Word and element location records
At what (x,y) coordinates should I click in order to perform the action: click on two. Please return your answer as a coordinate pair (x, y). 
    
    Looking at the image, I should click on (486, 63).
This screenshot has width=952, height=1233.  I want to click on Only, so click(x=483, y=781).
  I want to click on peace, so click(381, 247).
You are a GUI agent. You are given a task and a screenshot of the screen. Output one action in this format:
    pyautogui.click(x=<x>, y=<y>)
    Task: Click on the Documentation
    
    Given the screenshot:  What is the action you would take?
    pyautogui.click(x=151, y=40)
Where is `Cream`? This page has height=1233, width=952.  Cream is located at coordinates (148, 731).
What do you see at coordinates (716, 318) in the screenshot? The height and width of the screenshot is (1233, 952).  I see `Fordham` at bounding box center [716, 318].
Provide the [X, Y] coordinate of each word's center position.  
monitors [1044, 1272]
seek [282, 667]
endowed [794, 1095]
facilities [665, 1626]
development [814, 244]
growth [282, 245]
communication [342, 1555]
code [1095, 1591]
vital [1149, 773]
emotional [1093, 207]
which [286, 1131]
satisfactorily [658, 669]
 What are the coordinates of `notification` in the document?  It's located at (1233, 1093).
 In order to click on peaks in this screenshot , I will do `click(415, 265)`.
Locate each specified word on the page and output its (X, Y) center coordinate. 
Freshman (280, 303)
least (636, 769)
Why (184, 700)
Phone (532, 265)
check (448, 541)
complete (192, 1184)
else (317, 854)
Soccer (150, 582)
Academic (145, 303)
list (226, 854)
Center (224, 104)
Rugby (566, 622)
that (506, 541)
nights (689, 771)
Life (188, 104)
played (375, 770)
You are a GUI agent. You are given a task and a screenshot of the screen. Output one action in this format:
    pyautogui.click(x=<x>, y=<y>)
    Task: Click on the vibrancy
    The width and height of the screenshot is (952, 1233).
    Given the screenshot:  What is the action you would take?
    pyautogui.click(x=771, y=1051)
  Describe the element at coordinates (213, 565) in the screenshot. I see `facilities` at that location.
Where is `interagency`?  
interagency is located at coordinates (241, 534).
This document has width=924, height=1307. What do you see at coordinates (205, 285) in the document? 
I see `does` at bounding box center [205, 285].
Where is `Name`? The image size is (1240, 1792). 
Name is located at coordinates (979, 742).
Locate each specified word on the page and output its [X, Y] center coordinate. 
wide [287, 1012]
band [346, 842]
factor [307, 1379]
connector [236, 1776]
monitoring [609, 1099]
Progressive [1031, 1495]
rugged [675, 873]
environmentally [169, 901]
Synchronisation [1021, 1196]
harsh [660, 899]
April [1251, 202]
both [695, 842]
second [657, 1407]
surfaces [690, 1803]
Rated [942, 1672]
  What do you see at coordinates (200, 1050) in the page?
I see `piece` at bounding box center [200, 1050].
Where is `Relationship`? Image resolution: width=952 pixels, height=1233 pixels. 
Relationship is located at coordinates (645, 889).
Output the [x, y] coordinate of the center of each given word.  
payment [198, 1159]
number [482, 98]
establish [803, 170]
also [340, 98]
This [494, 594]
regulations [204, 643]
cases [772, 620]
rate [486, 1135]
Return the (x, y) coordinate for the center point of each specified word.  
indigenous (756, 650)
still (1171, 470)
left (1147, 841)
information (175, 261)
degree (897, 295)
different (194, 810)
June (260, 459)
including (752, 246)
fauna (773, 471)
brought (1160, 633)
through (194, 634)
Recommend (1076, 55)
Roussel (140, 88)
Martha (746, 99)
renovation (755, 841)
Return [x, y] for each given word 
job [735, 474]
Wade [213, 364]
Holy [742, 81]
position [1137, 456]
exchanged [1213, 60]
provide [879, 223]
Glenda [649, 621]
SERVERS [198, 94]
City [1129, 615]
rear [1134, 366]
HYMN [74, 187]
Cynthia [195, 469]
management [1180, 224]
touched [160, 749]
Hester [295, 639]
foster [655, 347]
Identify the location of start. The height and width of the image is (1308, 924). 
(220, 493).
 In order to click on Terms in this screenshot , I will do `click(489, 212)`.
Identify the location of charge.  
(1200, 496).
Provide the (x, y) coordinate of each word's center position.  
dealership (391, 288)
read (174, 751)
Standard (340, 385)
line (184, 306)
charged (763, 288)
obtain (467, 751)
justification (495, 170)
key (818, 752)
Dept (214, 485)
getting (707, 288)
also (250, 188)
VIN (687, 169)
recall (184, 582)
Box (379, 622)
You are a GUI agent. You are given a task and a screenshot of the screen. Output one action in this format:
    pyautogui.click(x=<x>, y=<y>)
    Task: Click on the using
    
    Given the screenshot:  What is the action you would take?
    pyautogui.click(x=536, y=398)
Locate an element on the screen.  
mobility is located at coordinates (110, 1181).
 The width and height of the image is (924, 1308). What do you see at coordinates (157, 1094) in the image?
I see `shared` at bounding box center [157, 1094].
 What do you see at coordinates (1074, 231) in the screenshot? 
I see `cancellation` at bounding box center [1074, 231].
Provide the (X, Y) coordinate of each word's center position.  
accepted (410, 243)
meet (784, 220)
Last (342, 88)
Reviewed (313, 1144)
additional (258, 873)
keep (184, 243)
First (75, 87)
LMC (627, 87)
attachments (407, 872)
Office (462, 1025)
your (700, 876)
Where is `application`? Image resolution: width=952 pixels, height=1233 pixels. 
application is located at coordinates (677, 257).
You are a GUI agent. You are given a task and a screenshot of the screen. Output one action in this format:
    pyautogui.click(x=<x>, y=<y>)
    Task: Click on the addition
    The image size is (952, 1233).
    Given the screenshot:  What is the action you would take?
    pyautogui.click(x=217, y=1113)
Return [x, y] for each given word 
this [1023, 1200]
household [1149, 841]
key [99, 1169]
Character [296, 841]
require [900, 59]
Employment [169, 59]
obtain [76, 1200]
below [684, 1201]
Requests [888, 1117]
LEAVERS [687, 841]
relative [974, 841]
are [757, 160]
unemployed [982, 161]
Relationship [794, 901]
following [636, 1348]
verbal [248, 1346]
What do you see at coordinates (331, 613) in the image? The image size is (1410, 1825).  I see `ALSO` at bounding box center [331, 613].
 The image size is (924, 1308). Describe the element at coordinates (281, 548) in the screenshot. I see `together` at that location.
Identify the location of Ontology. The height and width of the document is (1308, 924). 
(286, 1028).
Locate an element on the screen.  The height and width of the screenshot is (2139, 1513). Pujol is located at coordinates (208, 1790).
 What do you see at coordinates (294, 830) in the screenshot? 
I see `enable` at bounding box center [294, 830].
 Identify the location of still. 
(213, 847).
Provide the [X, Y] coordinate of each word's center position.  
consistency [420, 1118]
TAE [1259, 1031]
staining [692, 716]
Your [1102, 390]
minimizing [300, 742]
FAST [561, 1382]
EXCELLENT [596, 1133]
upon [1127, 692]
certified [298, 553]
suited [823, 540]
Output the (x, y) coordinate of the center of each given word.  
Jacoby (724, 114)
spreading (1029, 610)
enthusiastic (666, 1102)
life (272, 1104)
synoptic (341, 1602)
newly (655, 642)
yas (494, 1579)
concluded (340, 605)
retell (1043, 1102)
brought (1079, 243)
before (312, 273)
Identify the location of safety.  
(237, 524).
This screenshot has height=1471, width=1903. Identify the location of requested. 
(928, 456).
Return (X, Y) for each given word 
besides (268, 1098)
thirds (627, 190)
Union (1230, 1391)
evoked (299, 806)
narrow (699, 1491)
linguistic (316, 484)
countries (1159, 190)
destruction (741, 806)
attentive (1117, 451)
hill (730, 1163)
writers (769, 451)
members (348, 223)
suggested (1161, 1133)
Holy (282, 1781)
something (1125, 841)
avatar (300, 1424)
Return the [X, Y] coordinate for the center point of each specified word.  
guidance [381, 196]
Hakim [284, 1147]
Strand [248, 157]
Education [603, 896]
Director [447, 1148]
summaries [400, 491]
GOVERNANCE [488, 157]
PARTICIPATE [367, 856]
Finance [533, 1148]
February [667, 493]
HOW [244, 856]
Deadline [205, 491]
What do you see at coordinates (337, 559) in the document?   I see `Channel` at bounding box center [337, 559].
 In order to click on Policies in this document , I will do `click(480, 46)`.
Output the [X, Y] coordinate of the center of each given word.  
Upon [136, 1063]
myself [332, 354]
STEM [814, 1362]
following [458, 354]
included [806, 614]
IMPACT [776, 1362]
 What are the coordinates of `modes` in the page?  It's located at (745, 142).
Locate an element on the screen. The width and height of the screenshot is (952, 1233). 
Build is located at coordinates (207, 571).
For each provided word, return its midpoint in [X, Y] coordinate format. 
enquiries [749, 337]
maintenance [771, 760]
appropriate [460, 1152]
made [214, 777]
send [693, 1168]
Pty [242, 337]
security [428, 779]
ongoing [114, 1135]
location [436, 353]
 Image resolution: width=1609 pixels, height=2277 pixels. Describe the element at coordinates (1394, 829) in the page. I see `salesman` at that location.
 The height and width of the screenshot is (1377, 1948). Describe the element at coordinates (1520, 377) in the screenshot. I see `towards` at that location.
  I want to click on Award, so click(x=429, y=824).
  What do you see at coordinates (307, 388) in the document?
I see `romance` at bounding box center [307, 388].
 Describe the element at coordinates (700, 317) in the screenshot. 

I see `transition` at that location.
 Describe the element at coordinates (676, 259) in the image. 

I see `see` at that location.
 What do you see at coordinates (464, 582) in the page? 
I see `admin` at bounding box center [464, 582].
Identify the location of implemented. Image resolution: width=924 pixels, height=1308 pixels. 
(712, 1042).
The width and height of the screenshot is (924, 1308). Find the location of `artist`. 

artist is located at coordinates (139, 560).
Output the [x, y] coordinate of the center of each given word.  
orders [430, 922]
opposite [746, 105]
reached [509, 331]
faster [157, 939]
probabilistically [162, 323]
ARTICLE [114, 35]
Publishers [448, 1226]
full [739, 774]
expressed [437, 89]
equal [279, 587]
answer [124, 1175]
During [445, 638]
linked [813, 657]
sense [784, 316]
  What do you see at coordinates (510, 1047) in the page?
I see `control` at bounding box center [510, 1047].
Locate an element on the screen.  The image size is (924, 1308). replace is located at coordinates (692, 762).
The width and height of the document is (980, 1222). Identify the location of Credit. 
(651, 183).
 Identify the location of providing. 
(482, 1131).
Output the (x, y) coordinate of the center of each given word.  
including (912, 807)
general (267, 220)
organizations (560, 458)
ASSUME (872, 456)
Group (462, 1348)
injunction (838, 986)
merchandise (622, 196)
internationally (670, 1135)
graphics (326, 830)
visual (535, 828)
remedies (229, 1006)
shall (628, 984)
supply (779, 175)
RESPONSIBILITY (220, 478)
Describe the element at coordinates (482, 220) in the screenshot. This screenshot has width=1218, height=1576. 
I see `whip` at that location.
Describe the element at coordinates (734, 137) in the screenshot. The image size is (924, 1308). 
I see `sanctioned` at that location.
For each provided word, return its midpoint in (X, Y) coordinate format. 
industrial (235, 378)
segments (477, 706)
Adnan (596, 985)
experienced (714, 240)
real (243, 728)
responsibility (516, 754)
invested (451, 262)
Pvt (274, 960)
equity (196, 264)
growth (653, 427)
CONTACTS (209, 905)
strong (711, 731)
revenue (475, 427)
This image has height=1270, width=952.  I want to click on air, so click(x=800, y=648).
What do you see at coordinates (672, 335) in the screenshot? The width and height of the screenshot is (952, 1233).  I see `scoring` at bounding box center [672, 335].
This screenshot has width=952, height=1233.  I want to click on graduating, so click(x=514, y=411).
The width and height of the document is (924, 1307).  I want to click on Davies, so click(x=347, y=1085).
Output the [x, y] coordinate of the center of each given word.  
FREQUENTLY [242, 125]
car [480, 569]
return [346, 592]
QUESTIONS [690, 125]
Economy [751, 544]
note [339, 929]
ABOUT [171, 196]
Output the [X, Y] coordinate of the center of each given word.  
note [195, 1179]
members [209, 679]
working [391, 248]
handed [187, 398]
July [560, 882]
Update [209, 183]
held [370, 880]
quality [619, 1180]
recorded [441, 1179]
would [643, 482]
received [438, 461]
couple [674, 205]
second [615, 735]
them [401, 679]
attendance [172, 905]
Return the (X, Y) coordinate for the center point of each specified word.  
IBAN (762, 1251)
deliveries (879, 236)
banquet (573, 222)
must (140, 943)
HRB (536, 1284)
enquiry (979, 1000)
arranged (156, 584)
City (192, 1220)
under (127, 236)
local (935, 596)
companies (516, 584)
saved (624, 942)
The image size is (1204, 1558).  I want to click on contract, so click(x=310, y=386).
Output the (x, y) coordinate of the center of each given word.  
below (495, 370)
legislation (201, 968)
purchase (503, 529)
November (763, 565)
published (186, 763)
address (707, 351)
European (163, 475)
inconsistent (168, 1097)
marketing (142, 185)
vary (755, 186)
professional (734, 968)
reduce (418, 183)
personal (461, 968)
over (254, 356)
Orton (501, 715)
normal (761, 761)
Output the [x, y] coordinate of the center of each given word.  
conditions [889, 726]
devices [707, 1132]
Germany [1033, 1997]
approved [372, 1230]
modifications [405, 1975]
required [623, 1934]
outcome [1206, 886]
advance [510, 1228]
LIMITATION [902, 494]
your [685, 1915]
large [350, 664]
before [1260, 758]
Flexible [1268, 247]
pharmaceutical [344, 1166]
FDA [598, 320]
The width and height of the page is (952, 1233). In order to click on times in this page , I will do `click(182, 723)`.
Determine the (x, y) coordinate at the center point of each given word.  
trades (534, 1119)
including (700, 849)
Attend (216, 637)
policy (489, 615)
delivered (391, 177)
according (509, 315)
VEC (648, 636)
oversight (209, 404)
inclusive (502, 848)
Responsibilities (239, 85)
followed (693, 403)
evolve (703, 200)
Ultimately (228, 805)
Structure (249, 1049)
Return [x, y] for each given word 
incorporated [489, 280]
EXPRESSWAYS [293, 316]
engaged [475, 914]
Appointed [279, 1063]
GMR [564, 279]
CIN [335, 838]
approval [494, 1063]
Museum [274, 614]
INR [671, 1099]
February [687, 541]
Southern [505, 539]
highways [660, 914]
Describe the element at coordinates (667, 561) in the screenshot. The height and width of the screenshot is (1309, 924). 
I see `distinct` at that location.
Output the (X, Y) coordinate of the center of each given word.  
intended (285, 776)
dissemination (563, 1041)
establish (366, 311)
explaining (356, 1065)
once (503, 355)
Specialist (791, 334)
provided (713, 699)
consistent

# WRITTEN INSTRUCTION
Copy the lines of the records above, starting at the line that contains "address (707, 351)" and ending after the line that contains "devices [707, 1132]", but put "advertising" in place of "marketing" and leave everything else unchanged.

# COMPLETED EXERCISE
address (707, 351)
European (163, 475)
inconsistent (168, 1097)
advertising (142, 185)
vary (755, 186)
professional (734, 968)
reduce (418, 183)
personal (461, 968)
over (254, 356)
Orton (501, 715)
normal (761, 761)
Output the [x, y] coordinate of the center of each given word.  
conditions [889, 726]
devices [707, 1132]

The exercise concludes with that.